Text section
========================

NASSAU, BAHAMAS – With aid from international humanitarian agencies phasing out soon, Grand Bahama will need to find a solution to its potable water needs, revealed the National Emergency Management Agency (NEMA).
The issue was raised in the agency’s November 20 update on Hurricane Dorian recovery and reconstruction efforts.
“There is still a problem with potable water on the island,” the statement noted.
“While the NGOs are providing free water and producing 35,000 gallons daily, a solution needs to be found, as these services will soon phase out.”
The Category 5 storm devastated parts of Grand Bahama and Abaco in early September, debilitataing utlity services on both islands and leaving thousands displaced.
The wrath of the storm compromised the island’s ‘supply’ of fresh salt-free water in its wellfields.
Residents have been advised through public notices that the water can be used for sanitary purposes only and not for consumption.
Since the passage of the strongest storm to hit Northwest Bahamas, the Grand Bahama Port Authority (GBPA) has partnered with the Grand Bahama Utility Company Limited (GBUC), the National Emergency Management Agency and several NGOs to provide free drinking water to local communities at water distribution sites island-wide.
Those NGOs include Isra-Aid, Samaritan’s Purse, Mercy Corps, Siemens, Resolve Marine, Water Mission, International Medical Corp, Operators without Borders, ADRA and more.
Earlier this month GBUC said it was making steady progress towards the full return of potable water on the island.
Ongoing assessments revealed a continuing decline in salinity levels.

========================

What to do
- 1) According to the article on Grand Bahama's water supply, how many gallons of water are the NGOs producing each day?
- 2) Translate this sentence from the article on Grand Bahama's water supply into Spanish: "Residents have been advised through public notices that the water can be used for sanitary purposes only and not for consumption."
- 3) Continue the article on Grand Bahama's water supply from its last sentence.

Given information
========================

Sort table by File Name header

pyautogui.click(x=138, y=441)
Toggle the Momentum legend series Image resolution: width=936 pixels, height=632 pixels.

========================

Task-by-task outputs
- 1) 35,000 gallons.

- 2) Se ha informado a los residentes mediante avisos públicos que el agua puede utilizarse solo para fines sanitarios y no para el consumo.

- 3)
“The GBUC is committed to resolving the issue of salinity levels as a result of the tidal surge,” said Grand Bahama Port Authority President Ian Rolle, in a statement on the matter.
“The actual water pressure and the volume pumped per day is back up to pre-storm levels which is reassuring.
“Key infrastructure works are in progress and we continue to confer with the experts to bring about the best and speediest return to our pre-storm highest quality fresh water.”
In light of efforts to reduce water salinity to World Health Organization standards, the GBUC has also discussed the possibility of a Reverse Osmosis (RO) System.
Geron Turnquest, General Manager of the GBUC said in the same statement that, “We have considered the possibility of introducing a large-scale Reverse Osmosis System.
“But we are advised that this presents challenges. Despite it being an expensive investment that will impact the cost of water to the consumer, it will also take a minimum of three to four months to develop.
“By this time, we aim to have resolved this salinity issue with new measures in place. An RO system on this scale would only be needed if the possibility of having no fresh water exists.”